Howerver, the story is too long and into the second part your interest vanes and into the third part is almost completely lost. Then a little suspense heightens the tempo and now this story becomes a "whodunnit" - a little unexpected, but a nice turn by the author.
At the very end all the loose threads are supposed to be tied togehter and this is where the auhor completely loses it. The "explanations" are not well composed and completely against the logic of the previous story.
Spend your time listening to something else.
"A Fascinating Page Turner"
This book was a wonderful experience. It never ceased to entertain, educate and please.
This was a wonderful story with great characters, but there were serveral things that went unanswered that I thought would tie up in the end, but sadly they didn't. When it ended, I was surprised and I thought there was more and I thought that I forgot to download the last part. It ended to abrubly for me. Other than that, it was a good book and a good read.

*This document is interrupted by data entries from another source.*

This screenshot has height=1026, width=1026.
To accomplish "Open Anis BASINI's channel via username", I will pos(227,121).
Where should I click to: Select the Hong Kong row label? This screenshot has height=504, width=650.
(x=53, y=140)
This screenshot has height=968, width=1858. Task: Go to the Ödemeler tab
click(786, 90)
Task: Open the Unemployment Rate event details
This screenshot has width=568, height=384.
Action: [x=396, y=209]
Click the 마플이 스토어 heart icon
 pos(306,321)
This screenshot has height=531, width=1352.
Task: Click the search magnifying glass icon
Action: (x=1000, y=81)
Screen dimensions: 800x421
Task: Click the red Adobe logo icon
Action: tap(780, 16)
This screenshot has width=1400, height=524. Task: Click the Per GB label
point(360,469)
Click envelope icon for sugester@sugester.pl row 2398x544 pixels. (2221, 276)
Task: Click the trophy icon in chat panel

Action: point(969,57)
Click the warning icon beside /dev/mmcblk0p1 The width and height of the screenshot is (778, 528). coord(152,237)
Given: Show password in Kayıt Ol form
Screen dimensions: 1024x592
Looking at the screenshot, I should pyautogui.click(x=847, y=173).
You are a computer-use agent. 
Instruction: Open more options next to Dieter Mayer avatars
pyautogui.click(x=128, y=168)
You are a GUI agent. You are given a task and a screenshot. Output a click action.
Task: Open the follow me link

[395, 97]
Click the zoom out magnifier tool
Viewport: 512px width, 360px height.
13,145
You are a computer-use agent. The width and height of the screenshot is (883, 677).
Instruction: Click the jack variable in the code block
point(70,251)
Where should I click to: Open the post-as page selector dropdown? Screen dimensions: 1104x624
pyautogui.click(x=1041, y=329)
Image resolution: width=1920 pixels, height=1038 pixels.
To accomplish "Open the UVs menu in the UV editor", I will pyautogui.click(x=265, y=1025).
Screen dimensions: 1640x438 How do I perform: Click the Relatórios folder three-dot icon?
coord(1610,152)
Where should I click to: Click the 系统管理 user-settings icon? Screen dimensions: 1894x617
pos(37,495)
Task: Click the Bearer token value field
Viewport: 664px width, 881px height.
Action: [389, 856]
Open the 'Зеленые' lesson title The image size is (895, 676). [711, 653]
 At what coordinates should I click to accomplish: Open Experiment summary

This is the type of book that is best enjoyed as an audio book. The story consists of a lot of dialogue that is very well read and truly makes the story come alive!
Brilliant!! It reminds me of the Canterbury Tales in that the author uses lets characters tell their own stories as they wonder in and out of the story. I really enjoyed watching Maitland weave her story, just delightful --- great dialog, rounded characters and lots of historical tidbits. And more than a few surprises!
So much superstition wrapped around religion-gone-vicious, so much poverty and illiteracy facing an unseen killer. Maitland does a great job of telling a can't-put-it-down story
David Thorpe delivers an excellent performance as narrator. First rate!